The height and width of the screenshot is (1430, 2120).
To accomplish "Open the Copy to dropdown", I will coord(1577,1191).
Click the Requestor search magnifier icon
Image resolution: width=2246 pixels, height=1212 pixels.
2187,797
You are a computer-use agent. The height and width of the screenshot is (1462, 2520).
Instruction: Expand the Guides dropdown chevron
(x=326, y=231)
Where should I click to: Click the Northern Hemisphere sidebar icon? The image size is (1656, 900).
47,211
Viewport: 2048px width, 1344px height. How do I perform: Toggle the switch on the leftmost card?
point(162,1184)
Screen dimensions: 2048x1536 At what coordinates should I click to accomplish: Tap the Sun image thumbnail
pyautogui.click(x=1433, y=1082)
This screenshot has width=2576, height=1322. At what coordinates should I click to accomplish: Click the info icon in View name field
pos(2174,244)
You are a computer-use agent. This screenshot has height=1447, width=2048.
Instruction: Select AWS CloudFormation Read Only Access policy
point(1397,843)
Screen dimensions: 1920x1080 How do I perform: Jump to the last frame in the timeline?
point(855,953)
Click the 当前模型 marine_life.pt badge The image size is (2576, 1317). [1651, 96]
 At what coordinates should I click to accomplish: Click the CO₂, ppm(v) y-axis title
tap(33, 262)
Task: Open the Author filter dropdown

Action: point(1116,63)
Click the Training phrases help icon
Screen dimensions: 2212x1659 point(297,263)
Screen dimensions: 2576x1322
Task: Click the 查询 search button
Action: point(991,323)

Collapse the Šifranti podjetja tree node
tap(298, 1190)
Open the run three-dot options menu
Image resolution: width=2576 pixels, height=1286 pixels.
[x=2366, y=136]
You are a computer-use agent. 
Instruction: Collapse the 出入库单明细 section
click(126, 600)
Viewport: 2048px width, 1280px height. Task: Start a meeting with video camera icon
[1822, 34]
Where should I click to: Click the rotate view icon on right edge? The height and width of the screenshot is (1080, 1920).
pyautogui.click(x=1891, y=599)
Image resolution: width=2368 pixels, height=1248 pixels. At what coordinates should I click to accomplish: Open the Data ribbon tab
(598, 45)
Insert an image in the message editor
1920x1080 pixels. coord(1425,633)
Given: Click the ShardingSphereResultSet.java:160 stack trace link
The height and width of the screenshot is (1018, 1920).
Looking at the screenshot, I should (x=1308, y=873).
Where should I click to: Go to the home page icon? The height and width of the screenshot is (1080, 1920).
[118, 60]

····················

What the task requires » In the entries above, find the line containing "Open the run three-dot options menu". Set down that line and every line after it through the last one, exactly and alone.

Answer to this exercise »
Open the run three-dot options menu
Image resolution: width=2576 pixels, height=1286 pixels.
[x=2366, y=136]
You are a computer-use agent. 
Instruction: Collapse the 出入库单明细 section
click(126, 600)
Viewport: 2048px width, 1280px height. Task: Start a meeting with video camera icon
[1822, 34]
Where should I click to: Click the rotate view icon on right edge? The height and width of the screenshot is (1080, 1920).
pyautogui.click(x=1891, y=599)
Image resolution: width=2368 pixels, height=1248 pixels. At what coordinates should I click to accomplish: Open the Data ribbon tab
(598, 45)
Insert an image in the message editor
1920x1080 pixels. coord(1425,633)
Given: Click the ShardingSphereResultSet.java:160 stack trace link
The height and width of the screenshot is (1018, 1920).
Looking at the screenshot, I should (x=1308, y=873).
Where should I click to: Go to the home page icon? The height and width of the screenshot is (1080, 1920).
[118, 60]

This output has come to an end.